**The problem**
Copy precisely the first line of the material below and every later line, stopping with the line that contains "Given: Select the Brown color option".
- - -
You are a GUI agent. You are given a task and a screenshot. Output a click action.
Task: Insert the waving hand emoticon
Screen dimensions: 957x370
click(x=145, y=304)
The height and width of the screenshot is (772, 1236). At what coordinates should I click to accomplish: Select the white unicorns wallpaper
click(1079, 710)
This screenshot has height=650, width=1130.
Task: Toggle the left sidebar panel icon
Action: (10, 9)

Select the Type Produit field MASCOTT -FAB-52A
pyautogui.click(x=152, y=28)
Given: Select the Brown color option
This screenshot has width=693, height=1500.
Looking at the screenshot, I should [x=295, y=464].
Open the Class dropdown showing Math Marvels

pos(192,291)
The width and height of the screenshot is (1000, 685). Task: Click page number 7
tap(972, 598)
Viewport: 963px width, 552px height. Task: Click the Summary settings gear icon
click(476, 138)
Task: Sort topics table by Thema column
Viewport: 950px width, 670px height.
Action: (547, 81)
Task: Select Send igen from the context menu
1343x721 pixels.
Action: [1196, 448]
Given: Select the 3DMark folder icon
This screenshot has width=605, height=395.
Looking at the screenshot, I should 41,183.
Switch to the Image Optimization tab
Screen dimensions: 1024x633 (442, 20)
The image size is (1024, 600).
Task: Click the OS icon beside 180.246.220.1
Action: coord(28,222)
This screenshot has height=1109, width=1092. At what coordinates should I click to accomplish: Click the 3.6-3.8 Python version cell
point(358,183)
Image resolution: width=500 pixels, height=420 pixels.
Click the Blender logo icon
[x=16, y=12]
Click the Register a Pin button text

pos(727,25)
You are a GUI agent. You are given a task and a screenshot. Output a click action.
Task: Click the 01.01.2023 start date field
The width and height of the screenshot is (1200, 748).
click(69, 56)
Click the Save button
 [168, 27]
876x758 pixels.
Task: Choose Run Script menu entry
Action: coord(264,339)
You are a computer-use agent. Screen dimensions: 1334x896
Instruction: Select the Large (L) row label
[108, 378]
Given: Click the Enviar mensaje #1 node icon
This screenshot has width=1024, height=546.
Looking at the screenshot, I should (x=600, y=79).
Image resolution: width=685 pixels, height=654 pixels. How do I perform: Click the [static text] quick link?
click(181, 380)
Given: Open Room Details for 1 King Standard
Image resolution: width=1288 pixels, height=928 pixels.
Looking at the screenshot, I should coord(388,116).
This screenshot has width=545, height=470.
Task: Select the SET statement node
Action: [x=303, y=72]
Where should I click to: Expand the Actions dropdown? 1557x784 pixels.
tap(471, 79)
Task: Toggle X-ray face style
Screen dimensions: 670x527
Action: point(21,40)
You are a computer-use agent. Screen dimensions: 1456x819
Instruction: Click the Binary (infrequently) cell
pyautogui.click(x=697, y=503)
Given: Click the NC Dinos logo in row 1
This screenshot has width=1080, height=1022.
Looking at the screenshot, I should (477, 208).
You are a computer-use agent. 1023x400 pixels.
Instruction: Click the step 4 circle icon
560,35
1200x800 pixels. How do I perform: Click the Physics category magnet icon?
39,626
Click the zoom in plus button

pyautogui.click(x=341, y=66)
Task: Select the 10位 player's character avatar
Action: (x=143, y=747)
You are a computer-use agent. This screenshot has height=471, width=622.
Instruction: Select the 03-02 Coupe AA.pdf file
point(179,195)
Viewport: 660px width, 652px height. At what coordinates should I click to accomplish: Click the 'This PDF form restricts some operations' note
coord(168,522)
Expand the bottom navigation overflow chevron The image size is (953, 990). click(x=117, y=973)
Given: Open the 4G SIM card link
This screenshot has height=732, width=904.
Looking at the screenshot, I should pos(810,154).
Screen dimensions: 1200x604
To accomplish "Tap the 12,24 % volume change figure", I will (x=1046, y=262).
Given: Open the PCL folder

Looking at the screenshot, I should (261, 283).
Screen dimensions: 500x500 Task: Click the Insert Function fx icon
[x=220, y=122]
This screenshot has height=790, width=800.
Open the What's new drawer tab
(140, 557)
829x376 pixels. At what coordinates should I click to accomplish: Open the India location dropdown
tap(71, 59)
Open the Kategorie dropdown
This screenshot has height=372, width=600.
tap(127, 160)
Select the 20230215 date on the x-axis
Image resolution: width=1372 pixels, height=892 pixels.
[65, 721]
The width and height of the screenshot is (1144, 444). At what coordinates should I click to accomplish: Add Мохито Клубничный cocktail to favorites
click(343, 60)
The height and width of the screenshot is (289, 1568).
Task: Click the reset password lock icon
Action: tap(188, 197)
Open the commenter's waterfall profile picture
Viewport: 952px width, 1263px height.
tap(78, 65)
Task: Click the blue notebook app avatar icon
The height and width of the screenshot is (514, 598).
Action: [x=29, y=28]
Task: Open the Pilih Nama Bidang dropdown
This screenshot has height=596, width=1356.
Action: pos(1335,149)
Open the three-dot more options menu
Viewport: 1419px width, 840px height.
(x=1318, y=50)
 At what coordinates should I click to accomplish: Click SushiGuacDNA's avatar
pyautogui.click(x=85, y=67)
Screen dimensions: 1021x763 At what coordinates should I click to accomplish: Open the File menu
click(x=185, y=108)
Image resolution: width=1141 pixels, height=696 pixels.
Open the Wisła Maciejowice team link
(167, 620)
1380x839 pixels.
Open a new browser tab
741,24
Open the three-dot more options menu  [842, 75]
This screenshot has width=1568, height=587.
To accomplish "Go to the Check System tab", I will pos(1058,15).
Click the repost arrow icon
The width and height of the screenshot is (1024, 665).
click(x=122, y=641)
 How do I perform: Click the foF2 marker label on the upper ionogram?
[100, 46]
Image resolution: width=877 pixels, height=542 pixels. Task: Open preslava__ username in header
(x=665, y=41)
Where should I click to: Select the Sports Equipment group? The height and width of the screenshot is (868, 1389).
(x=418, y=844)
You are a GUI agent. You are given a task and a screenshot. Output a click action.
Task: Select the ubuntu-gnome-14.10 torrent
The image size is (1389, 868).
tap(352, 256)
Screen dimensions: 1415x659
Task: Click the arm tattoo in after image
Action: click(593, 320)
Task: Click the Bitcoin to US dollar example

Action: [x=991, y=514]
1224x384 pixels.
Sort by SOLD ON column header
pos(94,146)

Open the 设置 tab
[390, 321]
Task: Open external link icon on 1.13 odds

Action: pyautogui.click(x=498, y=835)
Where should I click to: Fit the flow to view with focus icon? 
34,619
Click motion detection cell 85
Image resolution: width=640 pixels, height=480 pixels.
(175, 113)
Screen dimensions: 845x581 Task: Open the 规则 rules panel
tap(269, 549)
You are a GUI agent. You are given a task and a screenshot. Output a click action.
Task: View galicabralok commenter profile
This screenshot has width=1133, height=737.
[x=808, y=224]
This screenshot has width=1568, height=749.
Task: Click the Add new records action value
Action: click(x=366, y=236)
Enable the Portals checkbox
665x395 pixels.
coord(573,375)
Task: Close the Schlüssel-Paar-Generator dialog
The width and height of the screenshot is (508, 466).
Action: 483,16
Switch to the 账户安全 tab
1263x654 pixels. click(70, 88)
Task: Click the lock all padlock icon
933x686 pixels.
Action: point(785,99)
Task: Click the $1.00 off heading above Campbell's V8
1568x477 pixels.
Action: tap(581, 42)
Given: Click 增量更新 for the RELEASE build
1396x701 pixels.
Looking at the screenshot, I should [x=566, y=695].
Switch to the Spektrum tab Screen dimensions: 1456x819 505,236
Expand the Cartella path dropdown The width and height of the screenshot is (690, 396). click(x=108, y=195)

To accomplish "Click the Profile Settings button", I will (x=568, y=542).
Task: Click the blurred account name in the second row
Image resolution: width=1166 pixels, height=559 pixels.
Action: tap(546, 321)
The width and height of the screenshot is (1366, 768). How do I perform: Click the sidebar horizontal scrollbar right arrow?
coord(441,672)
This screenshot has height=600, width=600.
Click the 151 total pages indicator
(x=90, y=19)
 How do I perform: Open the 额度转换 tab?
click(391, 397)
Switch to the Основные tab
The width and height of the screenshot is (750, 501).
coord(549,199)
- - -
**Written response**
You are a GUI agent. You are given a task and a screenshot. Output a click action.
Task: Insert the waving hand emoticon
Screen dimensions: 957x370
click(x=145, y=304)
The height and width of the screenshot is (772, 1236). At what coordinates should I click to accomplish: Select the white unicorns wallpaper
click(1079, 710)
This screenshot has height=650, width=1130.
Task: Toggle the left sidebar panel icon
Action: (10, 9)

Select the Type Produit field MASCOTT -FAB-52A
pyautogui.click(x=152, y=28)
Given: Select the Brown color option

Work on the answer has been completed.